[[ Entries supplied, beginning ]]
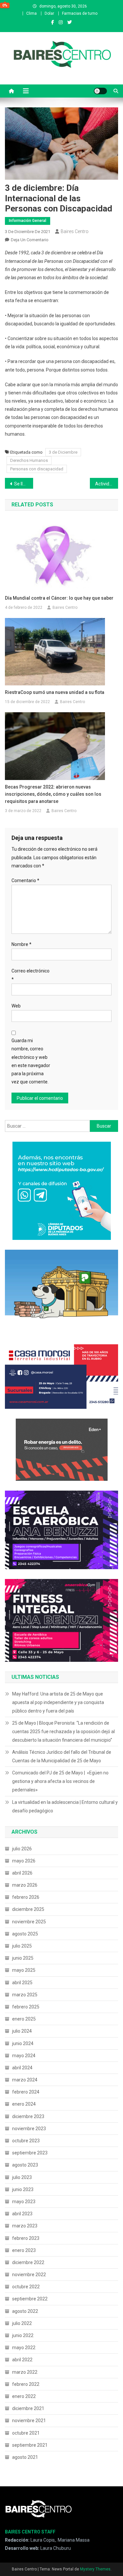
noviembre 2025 (29, 1921)
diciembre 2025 (28, 1909)
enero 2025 (24, 2019)
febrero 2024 (25, 2092)
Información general (27, 220)
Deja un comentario (30, 239)
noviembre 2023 (29, 2128)
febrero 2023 (25, 2238)
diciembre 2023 (28, 2116)
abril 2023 (22, 2213)
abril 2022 (22, 2359)
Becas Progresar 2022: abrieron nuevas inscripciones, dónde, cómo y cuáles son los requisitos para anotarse (53, 794)
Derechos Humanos (29, 460)
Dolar (49, 13)
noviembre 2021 (29, 2420)
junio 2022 (22, 2335)
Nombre (21, 944)
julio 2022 (22, 2323)
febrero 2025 (25, 2006)
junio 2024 (22, 2043)
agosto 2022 (25, 2311)
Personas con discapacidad (36, 468)
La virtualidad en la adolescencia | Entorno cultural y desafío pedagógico (65, 1806)
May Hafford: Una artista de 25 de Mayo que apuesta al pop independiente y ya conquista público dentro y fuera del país (58, 1702)
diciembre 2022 (28, 2262)
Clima (31, 13)
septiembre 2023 (30, 2152)
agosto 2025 (25, 1933)
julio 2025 (22, 1946)
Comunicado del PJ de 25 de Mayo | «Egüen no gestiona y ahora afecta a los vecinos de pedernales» (60, 1781)
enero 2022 (24, 2396)
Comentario (25, 880)
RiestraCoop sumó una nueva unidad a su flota (54, 692)
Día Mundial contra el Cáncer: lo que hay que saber (59, 598)
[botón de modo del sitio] (100, 91)
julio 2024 (22, 2031)
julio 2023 (22, 2177)
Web (16, 1005)
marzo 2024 (24, 2079)
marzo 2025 (24, 1994)
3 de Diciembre (63, 452)
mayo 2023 (23, 2201)
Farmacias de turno (79, 13)
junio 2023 (22, 2189)
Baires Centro (75, 231)
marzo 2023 (24, 2225)
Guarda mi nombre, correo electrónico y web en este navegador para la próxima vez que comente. (30, 1061)
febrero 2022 (25, 2384)
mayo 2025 (23, 1970)
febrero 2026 (25, 1897)
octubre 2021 (26, 2433)
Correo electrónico (30, 975)
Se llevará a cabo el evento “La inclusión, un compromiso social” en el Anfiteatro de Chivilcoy (23, 483)
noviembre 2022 (29, 2274)
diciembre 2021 (28, 2408)
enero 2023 (24, 2250)
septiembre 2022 (30, 2298)
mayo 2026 (23, 1860)
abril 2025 (22, 1982)
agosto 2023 (25, 2165)
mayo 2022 (23, 2347)
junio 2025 (22, 1958)
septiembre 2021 (30, 2445)
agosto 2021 (25, 2457)
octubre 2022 (26, 2286)
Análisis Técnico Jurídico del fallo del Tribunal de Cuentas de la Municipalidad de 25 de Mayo (61, 1756)
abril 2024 (22, 2067)
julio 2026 (22, 1848)
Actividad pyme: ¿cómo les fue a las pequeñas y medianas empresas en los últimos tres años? (106, 483)
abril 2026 (22, 1873)
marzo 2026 (24, 1885)
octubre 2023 (26, 2140)
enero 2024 (24, 2104)
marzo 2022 (24, 2372)
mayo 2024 (23, 2055)
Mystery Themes (95, 2569)
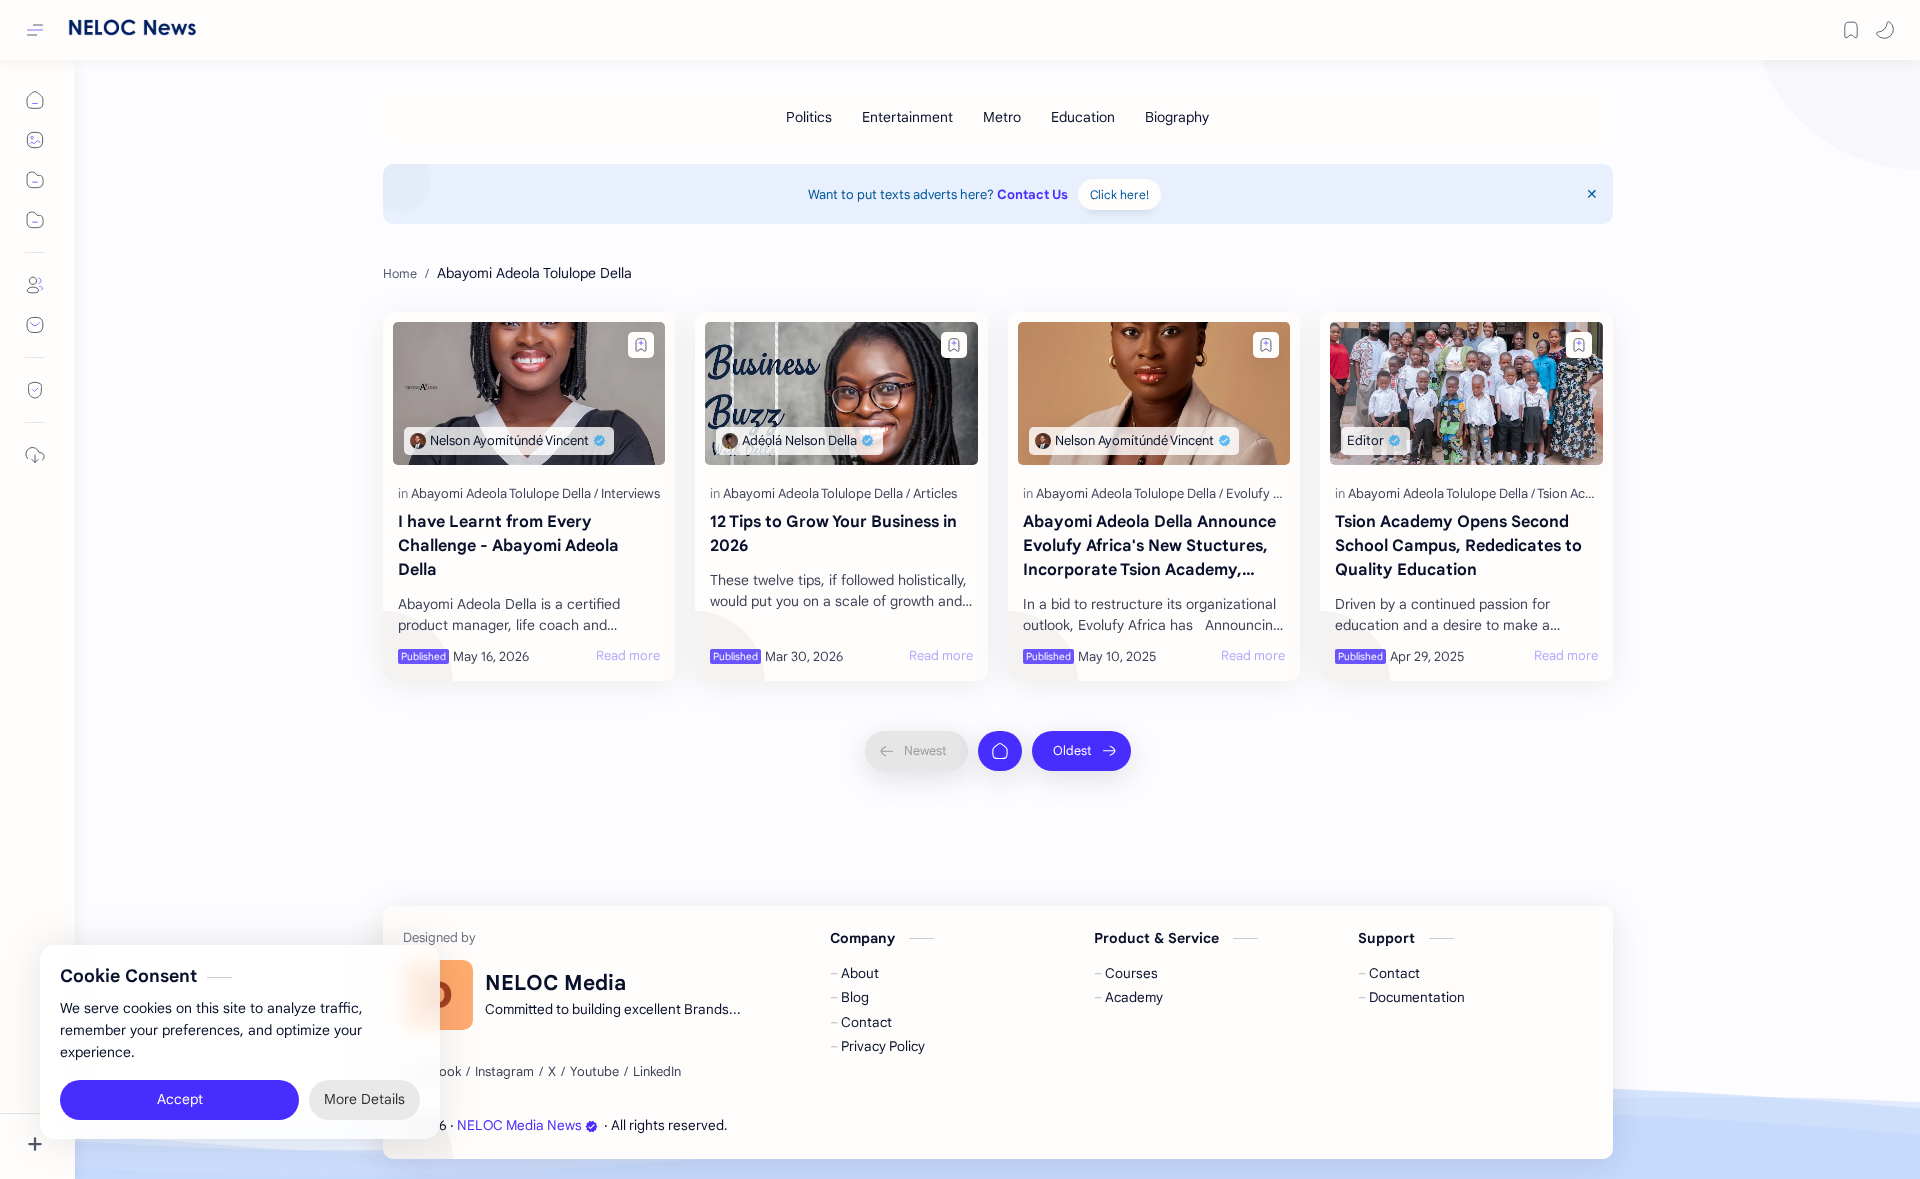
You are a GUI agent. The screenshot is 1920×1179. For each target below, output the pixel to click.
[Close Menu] (1592, 194)
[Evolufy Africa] (1267, 493)
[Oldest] (1081, 751)
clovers (838, 1125)
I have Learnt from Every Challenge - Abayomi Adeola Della (508, 546)
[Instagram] (504, 1072)
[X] (552, 1072)
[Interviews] (630, 493)
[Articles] (935, 493)
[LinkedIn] (657, 1072)
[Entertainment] (907, 117)
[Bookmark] (1851, 30)
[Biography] (1177, 117)
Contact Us (1032, 194)
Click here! (1119, 194)
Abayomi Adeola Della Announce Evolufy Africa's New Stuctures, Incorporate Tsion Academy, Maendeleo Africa (1149, 547)
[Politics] (809, 117)
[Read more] (628, 656)
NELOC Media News (519, 1125)
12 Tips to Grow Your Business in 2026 (833, 534)
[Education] (1083, 117)
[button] (1885, 30)
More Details (364, 1099)
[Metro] (1002, 117)
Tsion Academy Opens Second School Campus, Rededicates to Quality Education (1458, 546)
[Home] (1000, 751)
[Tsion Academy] (1581, 493)
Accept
[[ Entries supplied, end ]]
## Requirement
From the listing above, please give again the lines that begin with the line holding "diciembre 2021 (28, 2408)" and go on through the line holding "I have Learnt", exactly, both ends included, minus any picture.

## Solved exercise
diciembre 2021 (28, 2408)
enero 2023 (24, 2250)
septiembre 2022 (30, 2298)
mayo 2026 (23, 1860)
abril 2025 (22, 1982)
agosto 2023 (25, 2165)
mayo 2022 (23, 2347)
junio 2025 (22, 1958)
septiembre 2021 (30, 2445)
agosto 2021 (25, 2457)
octubre 2022 (26, 2286)
Análisis Técnico Jurídico del fallo del Tribunal de Cuentas de la Municipalidad de 25 de Mayo (61, 1756)
abril 2024 (22, 2067)
julio 2026 (22, 1848)
Actividad pyme: ¿cómo les fue a las pequeñas y medianas empresas en los últimos tres años? (106, 483)
abril 2026 (22, 1873)
marzo 2026 (24, 1885)
octubre 2023 (26, 2140)
enero 2024 (24, 2104)
marzo 2022 (24, 2372)
mayo 2024 (23, 2055)
Mystery Themes (95, 2569)
You are a GUI agent. The screenshot is 1920×1179. For each target below, output the pixel to click.
[Close Menu] (1592, 194)
[Evolufy Africa] (1267, 493)
[Oldest] (1081, 751)
clovers (838, 1125)
I have Learnt from Every Challenge - Abayomi Adeola Della (508, 546)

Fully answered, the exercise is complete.